PublishedOro Editions, July 2019 |
ISBN9781941806197 |
FormatSoftcover, 212 pages |
Dimensions27.1cm × 20.2cm |
How are efforts at making cities more inclusive and equitable playing out across nations and societies, with different governance structures and varying political circumstances? How is affordable housing bridging economic gaps across different social and cultural geographies?

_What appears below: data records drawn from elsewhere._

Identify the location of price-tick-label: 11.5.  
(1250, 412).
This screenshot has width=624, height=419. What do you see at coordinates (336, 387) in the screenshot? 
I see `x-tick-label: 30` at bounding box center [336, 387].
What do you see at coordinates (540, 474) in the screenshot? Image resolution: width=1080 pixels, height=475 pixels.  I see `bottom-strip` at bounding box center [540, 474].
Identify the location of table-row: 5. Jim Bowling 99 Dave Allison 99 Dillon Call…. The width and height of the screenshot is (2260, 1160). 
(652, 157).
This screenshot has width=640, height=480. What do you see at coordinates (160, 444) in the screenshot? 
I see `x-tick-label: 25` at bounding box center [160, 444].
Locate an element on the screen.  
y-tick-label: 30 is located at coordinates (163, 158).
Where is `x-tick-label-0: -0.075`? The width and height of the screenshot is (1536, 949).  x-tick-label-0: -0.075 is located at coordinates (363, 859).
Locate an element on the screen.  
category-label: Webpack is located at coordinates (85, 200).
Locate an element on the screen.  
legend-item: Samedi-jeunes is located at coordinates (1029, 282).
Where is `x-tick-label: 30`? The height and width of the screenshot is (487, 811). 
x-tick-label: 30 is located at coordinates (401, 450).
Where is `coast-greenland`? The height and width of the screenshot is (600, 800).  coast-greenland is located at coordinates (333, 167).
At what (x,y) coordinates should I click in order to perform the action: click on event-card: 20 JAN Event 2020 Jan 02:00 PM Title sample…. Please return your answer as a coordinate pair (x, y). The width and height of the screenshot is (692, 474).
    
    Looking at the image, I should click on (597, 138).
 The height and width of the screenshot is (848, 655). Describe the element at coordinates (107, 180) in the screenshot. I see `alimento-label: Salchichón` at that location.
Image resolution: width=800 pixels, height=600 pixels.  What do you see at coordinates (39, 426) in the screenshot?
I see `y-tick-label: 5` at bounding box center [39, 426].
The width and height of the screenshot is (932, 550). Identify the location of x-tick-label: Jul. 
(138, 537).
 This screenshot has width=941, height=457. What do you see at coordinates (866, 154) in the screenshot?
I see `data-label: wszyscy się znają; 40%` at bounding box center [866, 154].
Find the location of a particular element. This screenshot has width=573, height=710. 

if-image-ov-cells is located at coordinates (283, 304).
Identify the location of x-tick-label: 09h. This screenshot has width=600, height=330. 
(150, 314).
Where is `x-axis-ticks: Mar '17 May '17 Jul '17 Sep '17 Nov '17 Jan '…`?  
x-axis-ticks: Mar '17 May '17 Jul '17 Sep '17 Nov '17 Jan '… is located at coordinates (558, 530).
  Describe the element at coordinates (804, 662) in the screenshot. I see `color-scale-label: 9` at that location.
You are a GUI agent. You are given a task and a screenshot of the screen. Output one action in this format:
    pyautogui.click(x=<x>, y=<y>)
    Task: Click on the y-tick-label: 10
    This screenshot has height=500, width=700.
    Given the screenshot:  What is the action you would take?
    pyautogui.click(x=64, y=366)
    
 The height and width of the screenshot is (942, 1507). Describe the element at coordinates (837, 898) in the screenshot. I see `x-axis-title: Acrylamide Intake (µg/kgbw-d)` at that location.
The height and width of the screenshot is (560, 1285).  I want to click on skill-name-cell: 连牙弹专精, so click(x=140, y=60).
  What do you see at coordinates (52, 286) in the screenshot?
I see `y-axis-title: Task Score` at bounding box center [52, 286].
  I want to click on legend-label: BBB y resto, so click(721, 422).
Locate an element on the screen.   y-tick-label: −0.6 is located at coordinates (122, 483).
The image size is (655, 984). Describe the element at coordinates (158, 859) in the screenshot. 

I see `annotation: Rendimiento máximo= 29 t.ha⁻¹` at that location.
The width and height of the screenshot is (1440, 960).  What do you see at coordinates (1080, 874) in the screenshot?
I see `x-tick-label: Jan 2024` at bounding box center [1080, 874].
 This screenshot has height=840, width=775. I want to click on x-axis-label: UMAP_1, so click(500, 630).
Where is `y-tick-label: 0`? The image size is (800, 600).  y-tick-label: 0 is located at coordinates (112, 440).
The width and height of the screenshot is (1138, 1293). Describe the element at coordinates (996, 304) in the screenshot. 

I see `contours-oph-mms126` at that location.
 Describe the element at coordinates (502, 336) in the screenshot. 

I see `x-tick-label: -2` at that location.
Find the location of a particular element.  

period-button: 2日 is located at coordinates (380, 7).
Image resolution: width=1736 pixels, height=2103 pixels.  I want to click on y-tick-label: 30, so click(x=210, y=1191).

This collection of fifty essays and case studies engages in these important questions and explores a wide array of strategies and approaches, extracting their overlaps and contrasts. It features interviews with influential administrators and planners such as Somsook Boonyabancha (Thailand), and Jaime Lerner (Brazil). It showcases projects by globally known architects and urbanists such as MVRDV (The Netherlands), and Alejandro Aravena (Chile). And it offers discussions on uplifting the base of the economic pyramid through low-income and slum-upgradation projects in Mali, Venezuela, Bogota, Myanmar, and Pune. This volume is not only an invaluable resource for architects and planners interested in the design of affordable housing, but for anyone interested in the global multiplicity and complexity of urban affordability, liveability and social justice. AUTHOR: Vinayak Bharne is an urban designer and city planner based in Los Angeles, USA. He is Principal and Director of Design of the award-winning practice Moule & Polyzoides, a faculty of urbanism at the University of Southern California, and Executive Editor of the India-Netherlands-based urbanism journal, My Liveable City. His books include The Emerging Asian City, and the forthcoming Routledge Companion on Global Heritage Conservation.